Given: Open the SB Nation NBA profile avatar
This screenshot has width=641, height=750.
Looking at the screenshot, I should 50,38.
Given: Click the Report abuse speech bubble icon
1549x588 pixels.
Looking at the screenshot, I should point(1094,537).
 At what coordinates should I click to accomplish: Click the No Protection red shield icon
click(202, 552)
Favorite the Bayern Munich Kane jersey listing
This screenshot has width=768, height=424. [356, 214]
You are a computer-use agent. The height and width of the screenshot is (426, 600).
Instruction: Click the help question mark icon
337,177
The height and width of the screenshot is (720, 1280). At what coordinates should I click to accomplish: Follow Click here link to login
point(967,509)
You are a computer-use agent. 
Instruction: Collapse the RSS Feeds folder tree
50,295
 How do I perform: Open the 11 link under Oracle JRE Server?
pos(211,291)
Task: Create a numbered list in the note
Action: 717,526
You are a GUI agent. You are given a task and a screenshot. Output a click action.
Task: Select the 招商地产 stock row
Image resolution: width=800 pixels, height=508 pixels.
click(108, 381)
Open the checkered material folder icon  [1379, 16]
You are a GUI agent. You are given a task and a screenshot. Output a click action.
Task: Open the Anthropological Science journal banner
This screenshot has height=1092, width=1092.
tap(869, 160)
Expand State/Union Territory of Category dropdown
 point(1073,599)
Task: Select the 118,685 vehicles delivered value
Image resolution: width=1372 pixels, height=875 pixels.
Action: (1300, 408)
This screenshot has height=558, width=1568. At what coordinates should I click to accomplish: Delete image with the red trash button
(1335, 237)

## ASSIGNMENT
Output nothing but the lines from the one containing "This screenshot has height=558, width=1568." to the end of the listing, both of those included, exactly as given.

## REPLY TO THE EXERCISE
This screenshot has height=558, width=1568. At what coordinates should I click to accomplish: Delete image with the red trash button
(1335, 237)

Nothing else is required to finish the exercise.